- SOURCE INFORMATION -

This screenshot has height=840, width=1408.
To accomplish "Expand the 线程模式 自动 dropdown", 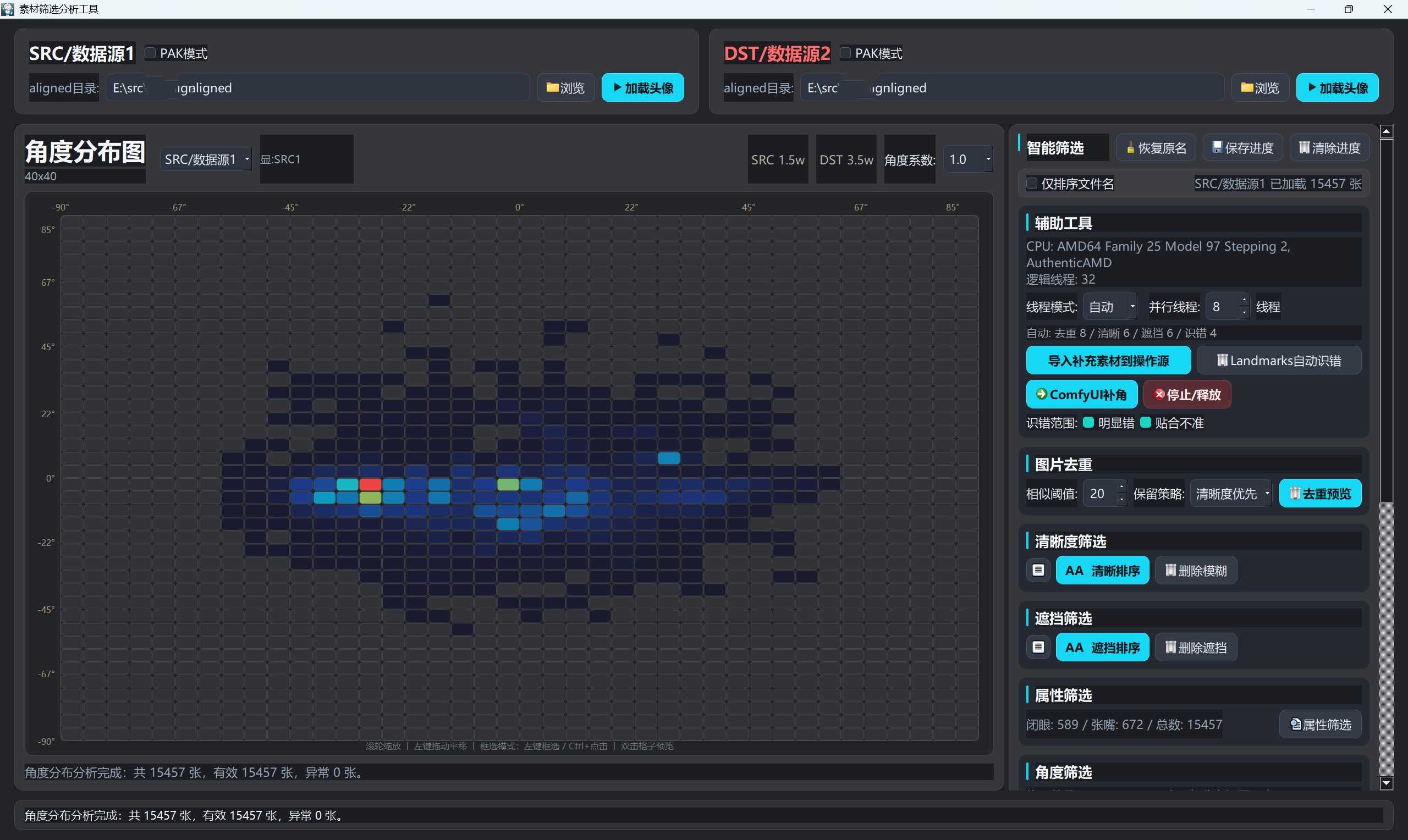I will 1110,307.
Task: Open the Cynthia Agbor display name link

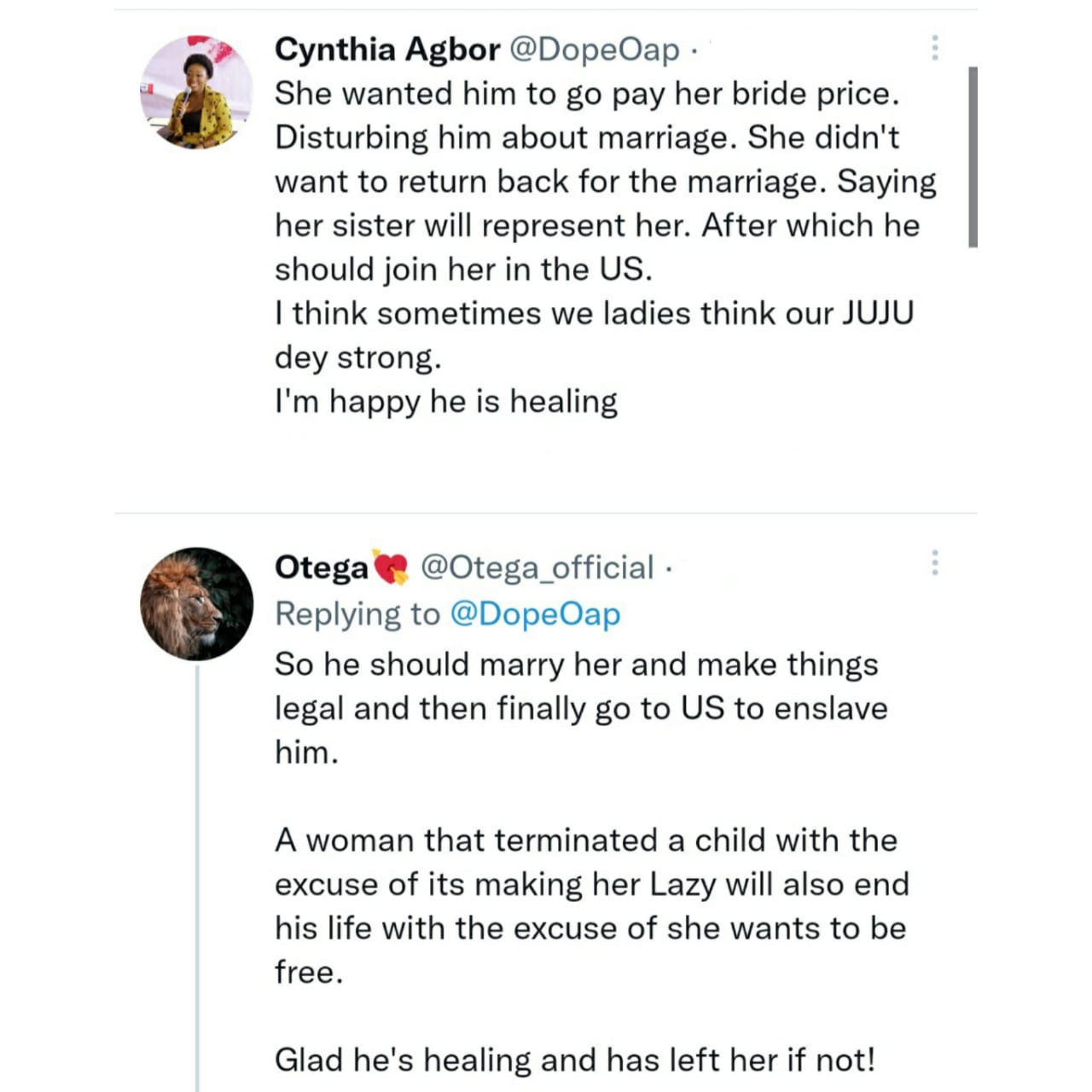Action: coord(387,49)
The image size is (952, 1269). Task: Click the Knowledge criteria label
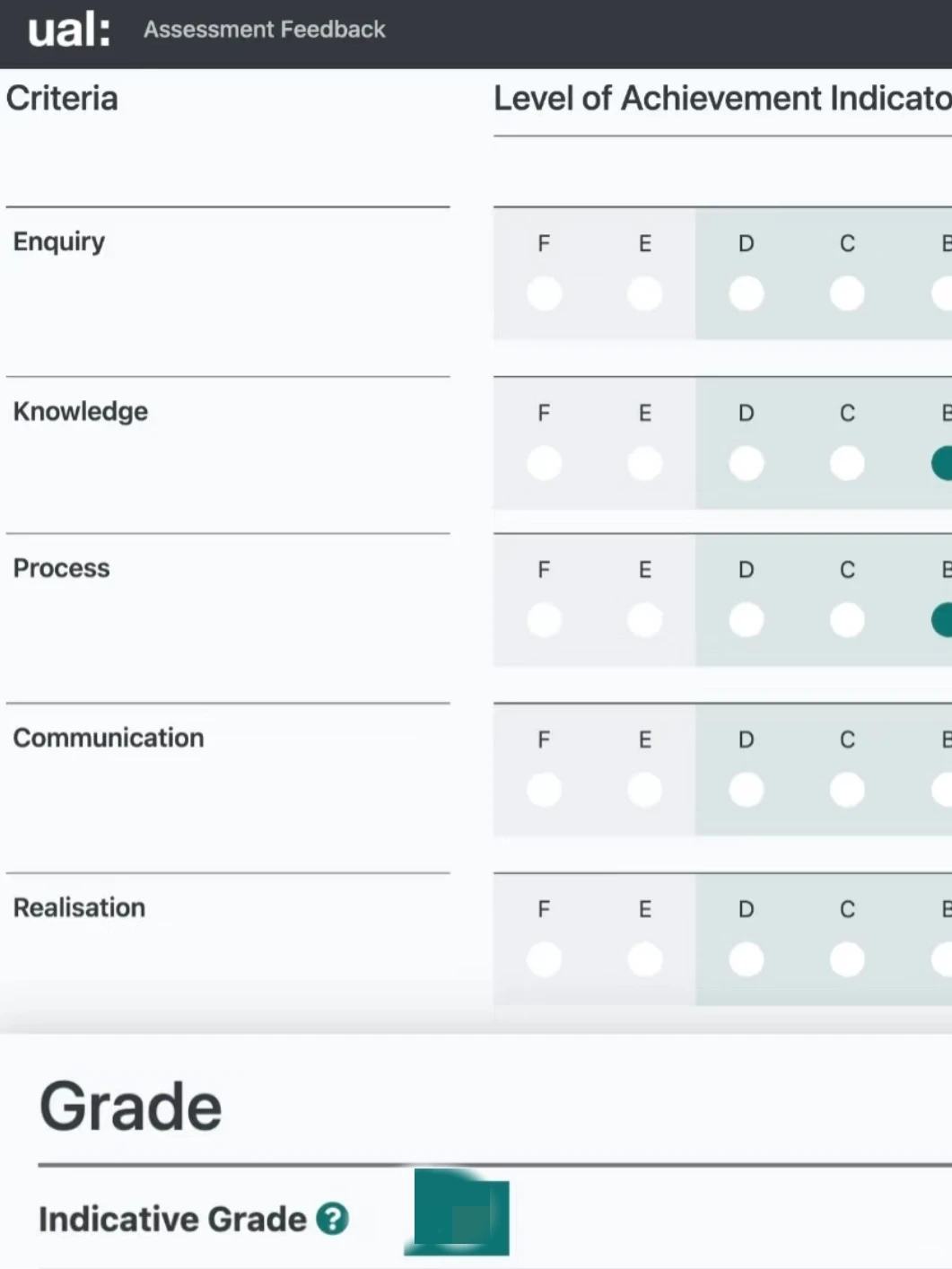[81, 411]
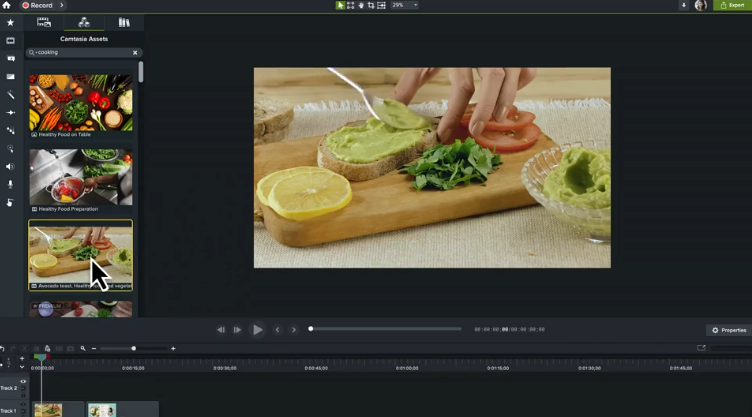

- EXERCISE DIRECTIONS -
The task requires restating verbatim the lines from the one that holds "The image size" through the end of the listing, both ends counted, and no pictures.

- TASK SOLUTION -
The image size is (952, 1269). Task: Click the Knowledge criteria label
[81, 411]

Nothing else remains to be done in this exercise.